**Excerpts from a dataset:**

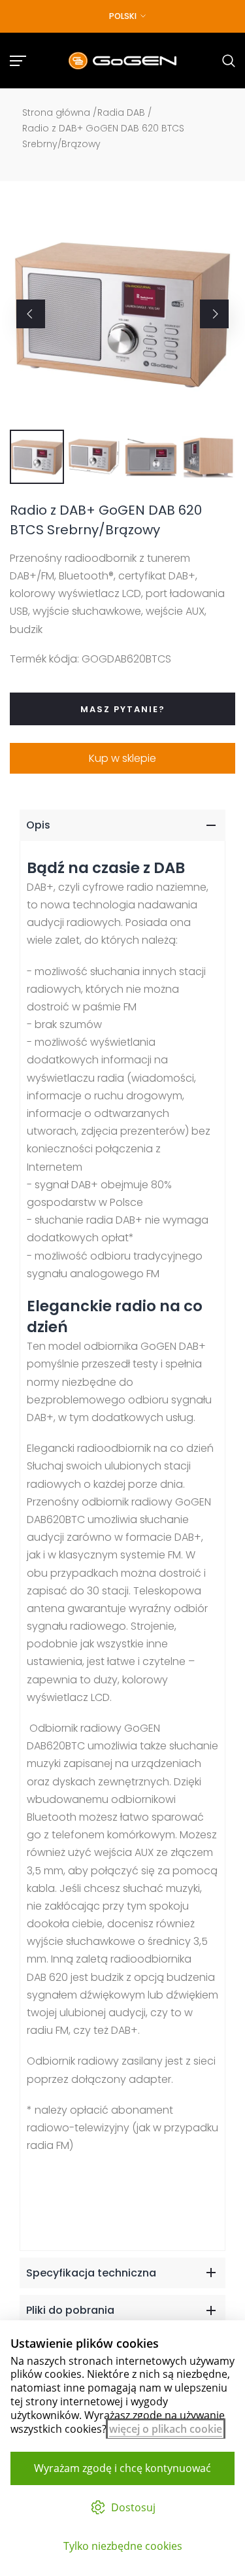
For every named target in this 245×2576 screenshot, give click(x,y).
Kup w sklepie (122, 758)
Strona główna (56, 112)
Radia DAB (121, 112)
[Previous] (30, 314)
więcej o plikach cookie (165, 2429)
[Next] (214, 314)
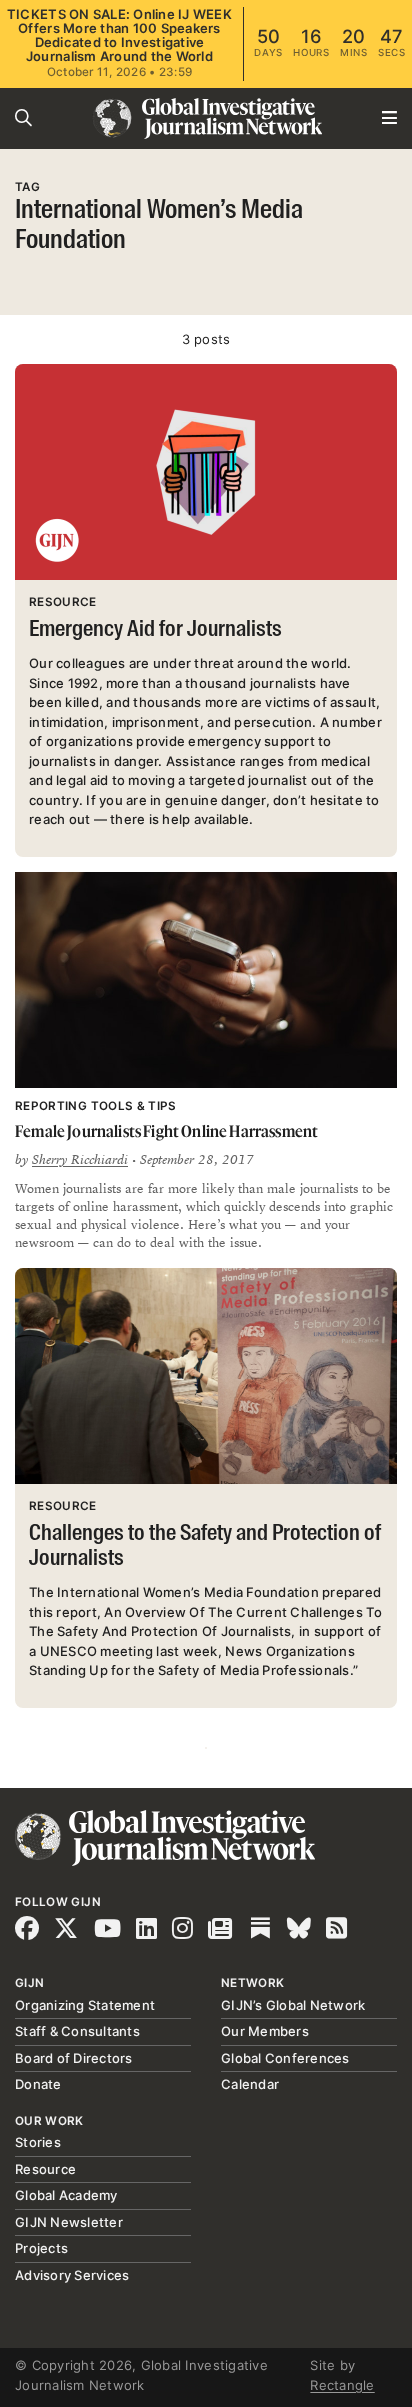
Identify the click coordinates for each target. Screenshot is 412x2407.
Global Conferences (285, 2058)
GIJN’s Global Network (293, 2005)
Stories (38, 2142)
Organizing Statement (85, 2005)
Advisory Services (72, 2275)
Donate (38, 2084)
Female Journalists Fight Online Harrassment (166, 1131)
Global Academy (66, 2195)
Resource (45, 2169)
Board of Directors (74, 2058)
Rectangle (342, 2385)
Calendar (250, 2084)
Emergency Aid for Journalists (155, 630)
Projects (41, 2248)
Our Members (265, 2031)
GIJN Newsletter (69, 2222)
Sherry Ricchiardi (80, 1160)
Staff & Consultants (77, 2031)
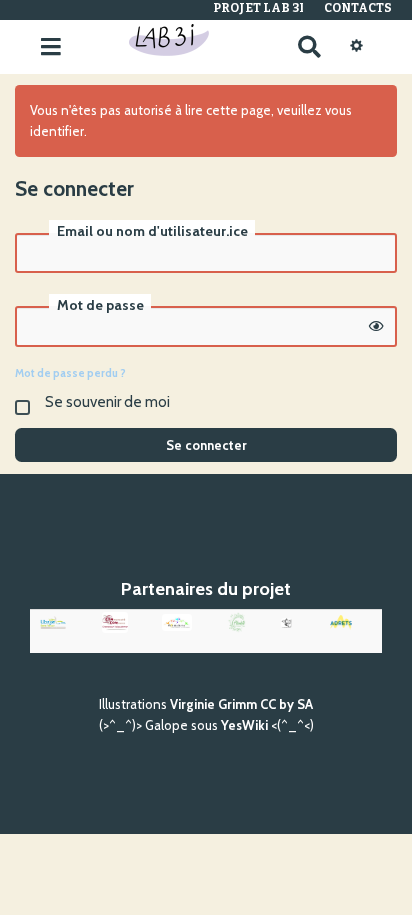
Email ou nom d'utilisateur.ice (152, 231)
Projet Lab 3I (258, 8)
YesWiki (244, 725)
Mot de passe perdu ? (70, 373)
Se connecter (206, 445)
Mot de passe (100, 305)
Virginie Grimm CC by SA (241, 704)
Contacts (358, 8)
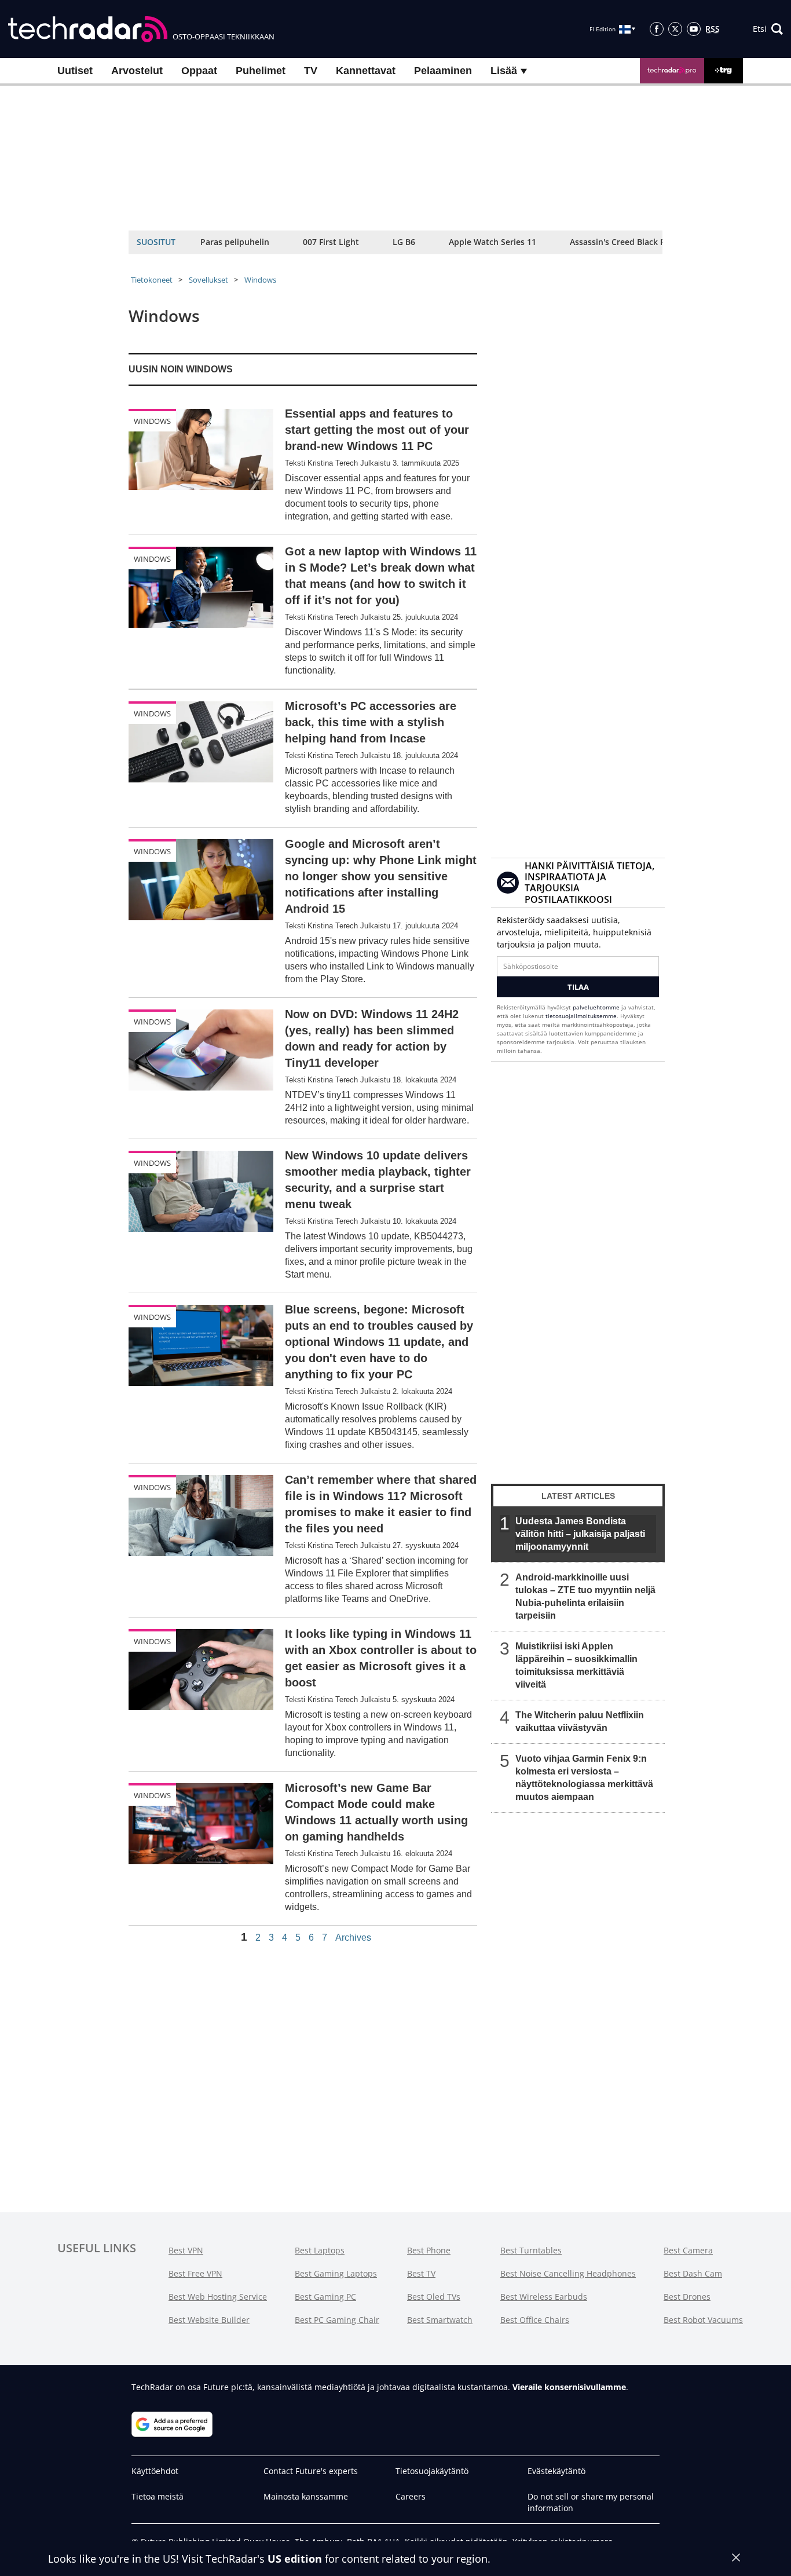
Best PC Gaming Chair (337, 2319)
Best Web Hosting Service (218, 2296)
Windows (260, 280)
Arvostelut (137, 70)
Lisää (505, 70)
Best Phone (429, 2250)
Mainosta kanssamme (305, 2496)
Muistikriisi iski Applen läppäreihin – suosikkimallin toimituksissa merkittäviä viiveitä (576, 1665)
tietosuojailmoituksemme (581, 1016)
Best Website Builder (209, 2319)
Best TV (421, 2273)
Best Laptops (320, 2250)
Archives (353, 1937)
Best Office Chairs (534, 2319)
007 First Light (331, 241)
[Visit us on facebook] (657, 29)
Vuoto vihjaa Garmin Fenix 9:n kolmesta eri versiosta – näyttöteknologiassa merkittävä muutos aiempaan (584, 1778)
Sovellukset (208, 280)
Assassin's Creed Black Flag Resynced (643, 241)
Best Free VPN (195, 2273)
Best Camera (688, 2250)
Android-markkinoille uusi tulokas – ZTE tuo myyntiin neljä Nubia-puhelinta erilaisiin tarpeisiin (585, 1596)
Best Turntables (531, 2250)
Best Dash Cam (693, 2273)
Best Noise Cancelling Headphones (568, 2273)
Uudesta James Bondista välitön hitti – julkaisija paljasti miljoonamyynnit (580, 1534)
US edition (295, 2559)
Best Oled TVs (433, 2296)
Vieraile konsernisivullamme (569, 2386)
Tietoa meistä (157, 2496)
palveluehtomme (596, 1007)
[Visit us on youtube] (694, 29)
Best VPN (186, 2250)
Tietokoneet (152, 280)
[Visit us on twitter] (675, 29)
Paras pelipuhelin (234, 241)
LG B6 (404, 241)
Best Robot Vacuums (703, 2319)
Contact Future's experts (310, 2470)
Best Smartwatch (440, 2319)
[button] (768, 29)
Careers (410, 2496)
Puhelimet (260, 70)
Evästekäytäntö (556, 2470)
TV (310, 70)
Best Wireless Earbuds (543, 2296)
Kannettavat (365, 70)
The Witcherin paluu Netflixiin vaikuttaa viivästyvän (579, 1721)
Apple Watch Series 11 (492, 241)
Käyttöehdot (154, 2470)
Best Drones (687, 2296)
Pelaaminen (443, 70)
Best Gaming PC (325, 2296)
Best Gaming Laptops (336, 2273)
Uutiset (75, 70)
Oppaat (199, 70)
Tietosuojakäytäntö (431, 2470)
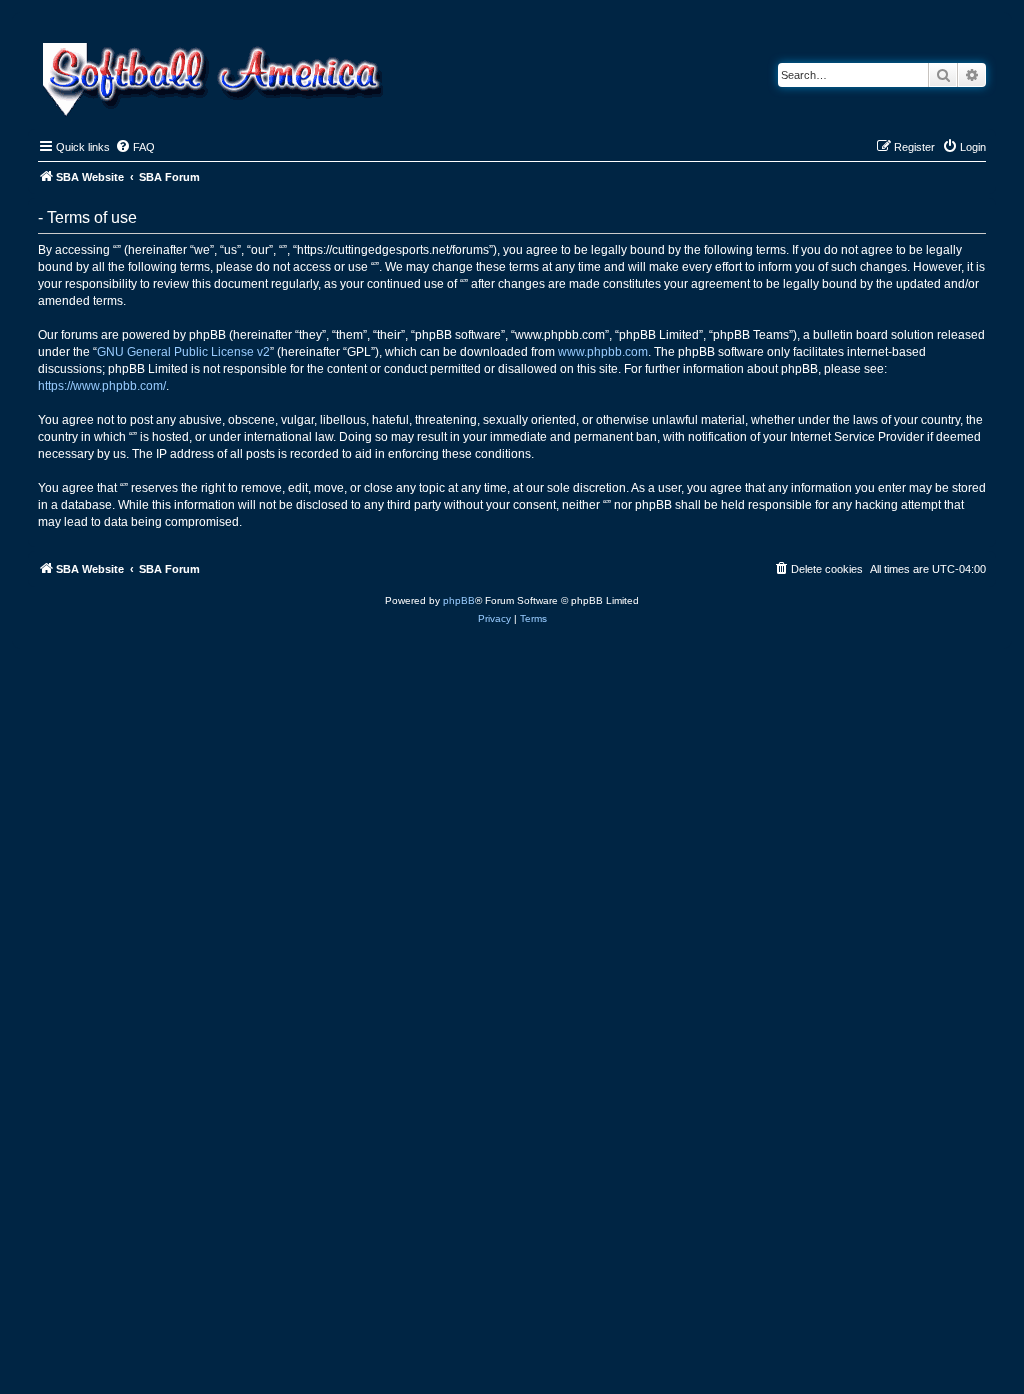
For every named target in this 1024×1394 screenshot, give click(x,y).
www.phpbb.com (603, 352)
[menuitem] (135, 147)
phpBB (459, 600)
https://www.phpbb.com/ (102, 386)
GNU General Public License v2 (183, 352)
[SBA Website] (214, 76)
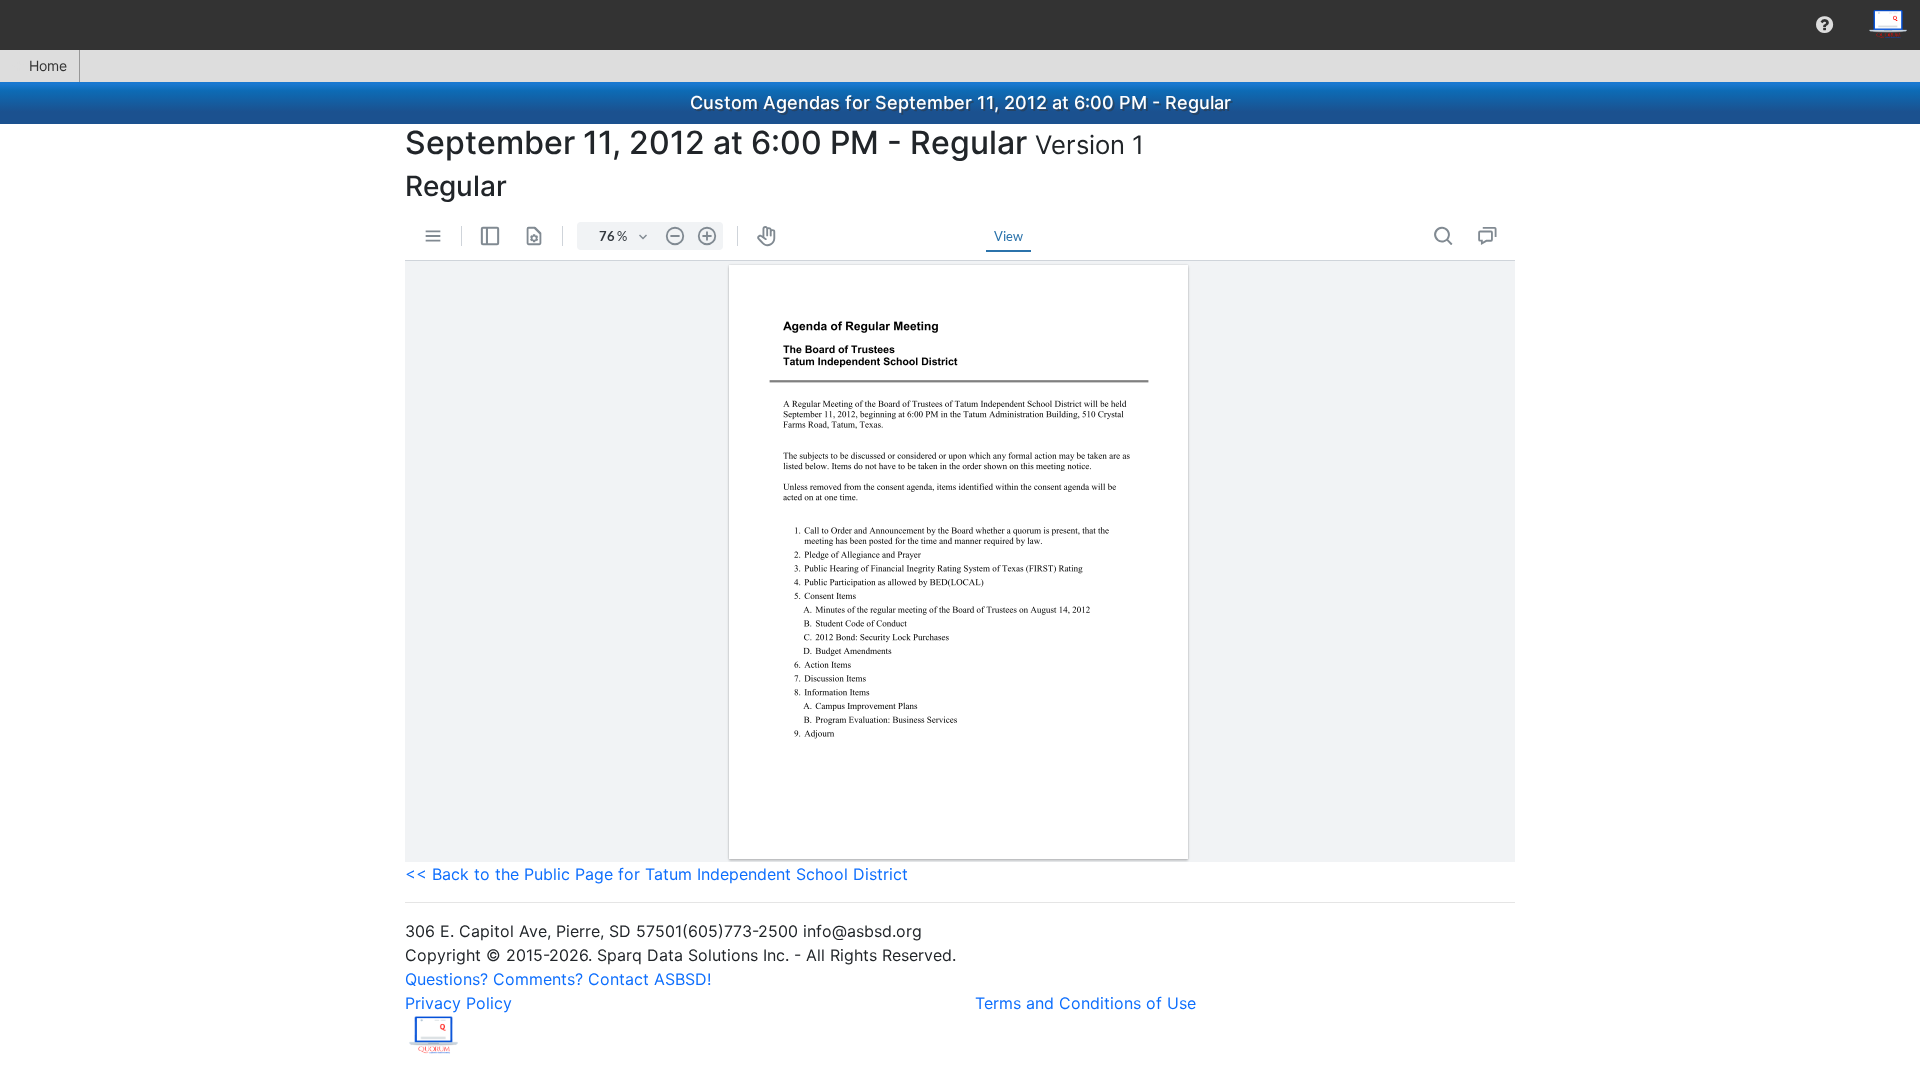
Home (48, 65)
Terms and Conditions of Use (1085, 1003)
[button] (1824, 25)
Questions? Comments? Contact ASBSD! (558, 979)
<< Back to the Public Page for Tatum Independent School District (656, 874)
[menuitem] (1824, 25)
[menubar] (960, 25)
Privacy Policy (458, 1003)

**Description of the task:** Search the records above for the string "give". Report each line that has it.

**Solution:**
For every named target in this 245×2576 screenshot, give click(x,y).
For every named target in this 1024×1394 screenshot, give click(x,y).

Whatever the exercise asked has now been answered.